Thanks for enlightening me/us about this software. I guess i'll need a bluetooth dongle for my pc now.


----------



## The CyberShot (Nov 23, 2010)

Thank you 
You can also download the custom remote profile I created for VLC.
It's available for download on my Google site.

I created it in a way that would allow me control the mouse too along with
VLC so I could play other files, control Windows, etc. It can also launch CMD prompt
so if you know a few DOS commands, you can use them to have a better control over your system.

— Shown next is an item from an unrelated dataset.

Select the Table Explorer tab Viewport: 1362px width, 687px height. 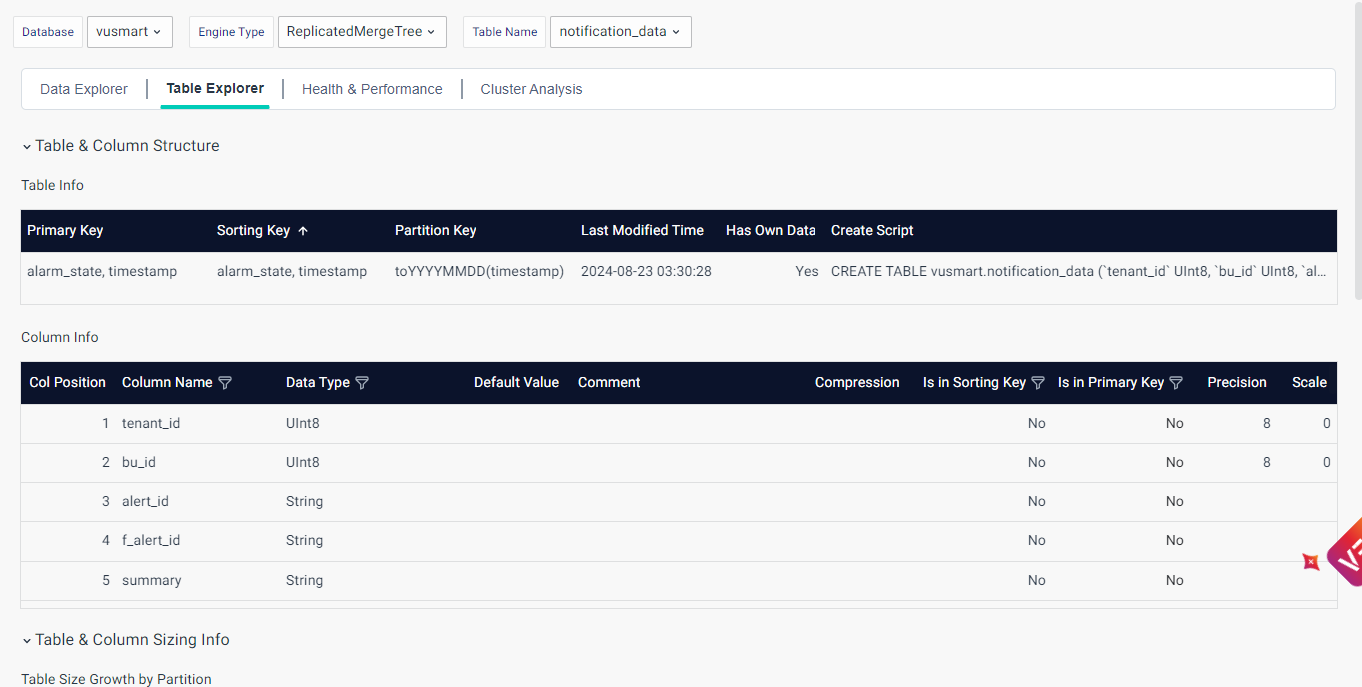tap(215, 89)
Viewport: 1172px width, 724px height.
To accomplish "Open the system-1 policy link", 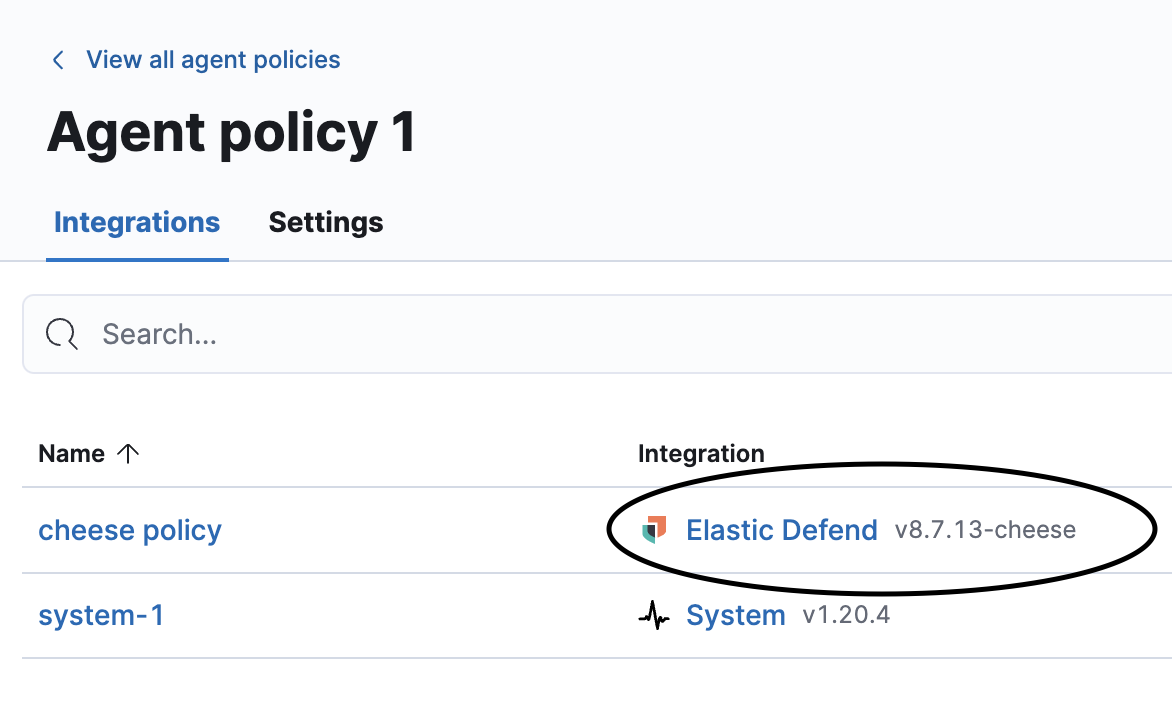I will (101, 615).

(or prepare BATCH files and put them in %WINDIR% so you don't have to type much)


----------



## gxsaurav (Nov 23, 2010)

I would like to add a theme I made for controlling Windows Media Center using Vectir for Nokia touch phones, SE Satio, Vivaz & Samsung Omnia HD

Windows Media Centre remote for Nokia Touch phones


----------



## The CyberShot (Nov 23, 2010)

Wow. Awesome design Saurav! Vectir should bundle your custom profile with the software!

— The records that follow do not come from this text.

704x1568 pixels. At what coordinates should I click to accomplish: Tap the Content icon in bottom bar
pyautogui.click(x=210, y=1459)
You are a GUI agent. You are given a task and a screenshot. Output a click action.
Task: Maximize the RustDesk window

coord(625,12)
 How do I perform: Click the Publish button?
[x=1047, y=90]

P.S. I read in your blog post that you're looking for a way to send channel numbers from the phone via keypad, well I'm not sure about this as I don't use WMC much, but I think you can add the *TextEntryDialog* control in the Remote Profile Designer and then send the channel number to WMC, but the area that receives input must be in focus. Also, there is the little problem that once you send something, you can't erase it (since you can't control keys like backspace) but you can probably make a macro to get around that limitation.

[Aside]

Besides bluetooth, Vectir can also be paired with IR devices and looking at the tutorials on the forum, I found this:
*www.thinkdigit.com/forum/tutorials/27565-121-rupee-remote-control-your-pc.html

I'm note sure if it's possible, but if Vectir could be made to work with this inexpensive piece of hardware, it would be super convenient!


----------



## gxsaurav (Nov 24, 2010)

The CyberShot said:


> Wow. Awesome design Saurav! Vectir should bundle your custom profile with the software!



Daniel Jackson, the developer of Vectir might bundle it with the next update of vectir.


----------



## CA50 (Nov 27, 2010)

there is other such apps one can try sailing clicker. It is a java application so you can try it on S40 cell phones as well


----------



## adi007 (Nov 27, 2010)

Nice tutorial 
offtopic : the only think i now need is to play audio out through my mobile..
Can it be done to transfer computer audio to mobile using bluetooth ? Mine is good old S40 series Nokia 3110C mobile


----------



## topgear (Jan 30, 2011)

That's  a great find - let me try it.

@ *The CyberShot* - Thanks for sharing .


----------